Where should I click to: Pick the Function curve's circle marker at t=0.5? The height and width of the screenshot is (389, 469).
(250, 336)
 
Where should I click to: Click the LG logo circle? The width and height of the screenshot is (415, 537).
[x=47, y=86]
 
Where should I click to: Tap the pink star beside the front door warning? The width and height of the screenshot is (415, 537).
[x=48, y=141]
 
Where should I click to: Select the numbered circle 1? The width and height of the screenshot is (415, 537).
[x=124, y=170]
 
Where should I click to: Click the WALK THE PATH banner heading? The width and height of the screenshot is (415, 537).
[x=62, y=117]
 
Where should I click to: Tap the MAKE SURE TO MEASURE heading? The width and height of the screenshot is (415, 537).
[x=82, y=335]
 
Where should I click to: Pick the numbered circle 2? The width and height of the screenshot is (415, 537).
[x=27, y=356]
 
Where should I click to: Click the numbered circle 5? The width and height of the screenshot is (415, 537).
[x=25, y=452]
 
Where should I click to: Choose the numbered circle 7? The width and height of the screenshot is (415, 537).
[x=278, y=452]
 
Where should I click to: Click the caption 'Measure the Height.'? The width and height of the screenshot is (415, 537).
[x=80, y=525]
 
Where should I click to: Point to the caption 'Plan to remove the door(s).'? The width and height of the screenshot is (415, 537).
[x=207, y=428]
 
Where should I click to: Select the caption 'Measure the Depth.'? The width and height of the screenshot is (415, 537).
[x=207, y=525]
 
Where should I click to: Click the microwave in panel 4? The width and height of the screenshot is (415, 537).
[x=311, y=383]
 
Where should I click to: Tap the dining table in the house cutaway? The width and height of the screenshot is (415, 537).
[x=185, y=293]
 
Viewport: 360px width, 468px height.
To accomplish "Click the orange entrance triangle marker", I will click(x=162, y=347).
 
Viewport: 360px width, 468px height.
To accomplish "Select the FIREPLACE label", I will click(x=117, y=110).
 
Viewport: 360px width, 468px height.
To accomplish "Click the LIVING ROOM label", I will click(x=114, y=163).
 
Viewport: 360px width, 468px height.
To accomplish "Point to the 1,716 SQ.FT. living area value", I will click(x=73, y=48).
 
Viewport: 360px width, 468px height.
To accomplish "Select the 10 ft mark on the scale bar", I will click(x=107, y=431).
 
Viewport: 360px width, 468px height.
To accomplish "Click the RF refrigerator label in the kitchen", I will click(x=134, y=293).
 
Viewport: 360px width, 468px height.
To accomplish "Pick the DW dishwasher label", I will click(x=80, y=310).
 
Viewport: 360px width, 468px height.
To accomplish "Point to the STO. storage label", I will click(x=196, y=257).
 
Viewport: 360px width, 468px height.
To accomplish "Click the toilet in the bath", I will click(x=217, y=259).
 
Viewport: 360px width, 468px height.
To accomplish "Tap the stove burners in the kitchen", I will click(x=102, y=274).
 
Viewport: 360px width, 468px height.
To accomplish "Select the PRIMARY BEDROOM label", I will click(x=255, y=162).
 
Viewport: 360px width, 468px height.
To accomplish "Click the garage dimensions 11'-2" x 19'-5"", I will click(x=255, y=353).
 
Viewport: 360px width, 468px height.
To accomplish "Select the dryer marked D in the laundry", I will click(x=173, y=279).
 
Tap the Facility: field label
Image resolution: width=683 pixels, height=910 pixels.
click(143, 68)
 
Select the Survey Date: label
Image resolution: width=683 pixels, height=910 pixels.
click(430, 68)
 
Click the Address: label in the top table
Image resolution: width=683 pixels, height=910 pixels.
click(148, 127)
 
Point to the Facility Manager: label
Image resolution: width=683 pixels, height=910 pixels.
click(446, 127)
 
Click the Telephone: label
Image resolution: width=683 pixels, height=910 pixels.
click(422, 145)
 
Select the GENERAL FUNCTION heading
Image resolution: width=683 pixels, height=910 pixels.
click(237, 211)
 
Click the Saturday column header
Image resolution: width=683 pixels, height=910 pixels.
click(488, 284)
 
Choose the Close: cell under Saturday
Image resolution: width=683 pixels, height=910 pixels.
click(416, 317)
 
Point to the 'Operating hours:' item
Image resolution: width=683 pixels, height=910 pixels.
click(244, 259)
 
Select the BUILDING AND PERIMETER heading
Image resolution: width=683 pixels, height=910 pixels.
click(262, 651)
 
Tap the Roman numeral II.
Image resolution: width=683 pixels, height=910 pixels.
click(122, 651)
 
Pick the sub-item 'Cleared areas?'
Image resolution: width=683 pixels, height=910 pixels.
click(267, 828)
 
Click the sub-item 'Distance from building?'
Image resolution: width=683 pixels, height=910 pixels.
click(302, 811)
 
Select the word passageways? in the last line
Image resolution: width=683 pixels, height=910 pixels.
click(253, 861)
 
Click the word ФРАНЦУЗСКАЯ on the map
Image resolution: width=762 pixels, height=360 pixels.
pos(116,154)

━━━━

EXERCISE GOAL | Starting at the beginning of the records and ending at the line containing "[x=82, y=335]", rewrite those lines with "screenshot" changed to "screen capture". Leave everything else unchanged.

ANSWER TO THE PROBLEM |
Where should I click to: Pick the Function curve's circle marker at t=0.5? The height and width of the screen capture is (389, 469).
(250, 336)
 
Where should I click to: Click the LG logo circle? The width and height of the screen capture is (415, 537).
[x=47, y=86]
 
Where should I click to: Tap the pink star beside the front door warning? The width and height of the screen capture is (415, 537).
[x=48, y=141]
 
Where should I click to: Select the numbered circle 1? The width and height of the screen capture is (415, 537).
[x=124, y=170]
 
Where should I click to: Click the WALK THE PATH banner heading? The width and height of the screen capture is (415, 537).
[x=62, y=117]
 
Where should I click to: Tap the MAKE SURE TO MEASURE heading? The width and height of the screen capture is (415, 537).
[x=82, y=335]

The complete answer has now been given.